При его природной впечатлительности мне не нужно было произносить каких-либо слой. Лицо мое отразило все, что происходило у меня в душе.

— Вы видели человека, принимавшего нитрат серебра! — воскликнул он.

— А вы видели? — спросила я.

— Я знаю, какой ценой покупают излечение, — отвечал он спокойно.

Его хладнокровие потрясло меня.

— Давно ли принимаете вы это ужасное лекарство? — спросил я.

— Неделю с лишком.

— Я еще не вижу в вас перемены.

— Доктор говорит, что в продолжение многих недель видимой перемены не будет.

Эти слова возбудили во мне минутную надежду.

— Еще у вас есть время одуматься, — сказала я. — Бога ради, взвесьте хорошенько на что вы решаетесь, пока не поздно!

Он горько усмехнулся.

— Как я ни слаб характером, — отвечал он, — но на этот раз твердо решился.
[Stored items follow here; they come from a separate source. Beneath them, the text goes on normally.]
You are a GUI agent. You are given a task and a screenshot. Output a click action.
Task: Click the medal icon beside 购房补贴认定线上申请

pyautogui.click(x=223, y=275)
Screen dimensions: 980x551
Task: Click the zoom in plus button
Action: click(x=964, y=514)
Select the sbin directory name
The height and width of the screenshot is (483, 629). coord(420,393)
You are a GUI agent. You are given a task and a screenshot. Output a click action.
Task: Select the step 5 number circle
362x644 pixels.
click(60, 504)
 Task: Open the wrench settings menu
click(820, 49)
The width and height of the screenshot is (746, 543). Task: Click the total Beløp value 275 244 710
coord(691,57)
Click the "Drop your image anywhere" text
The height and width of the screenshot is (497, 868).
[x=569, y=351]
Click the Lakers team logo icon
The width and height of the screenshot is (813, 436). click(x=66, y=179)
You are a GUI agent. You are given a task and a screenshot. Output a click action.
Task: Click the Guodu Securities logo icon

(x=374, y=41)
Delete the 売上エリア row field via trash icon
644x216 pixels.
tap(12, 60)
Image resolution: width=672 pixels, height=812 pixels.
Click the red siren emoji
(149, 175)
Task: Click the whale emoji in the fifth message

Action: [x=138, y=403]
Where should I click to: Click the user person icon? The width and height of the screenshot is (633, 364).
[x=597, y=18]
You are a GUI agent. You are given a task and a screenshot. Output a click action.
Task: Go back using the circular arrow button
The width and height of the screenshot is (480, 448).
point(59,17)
Я, вероятно, смотрела на это дело, как женщина. Я возмутилась, глядя на его прекрасный цвет лица и думая о том, что с ним впоследствии будет.

— В уме ли вы? — заговорила я. — Вы утверждаете, что твердо решились сделать себя пугалом для всякого, кто вас увидит?

— Единственный человек, мнением которого я дорожу, никогда не увидит меня, — отвечал он.

Наконец я его поняла. Вот соображение, заставившее его решиться на этот ужасный шаг.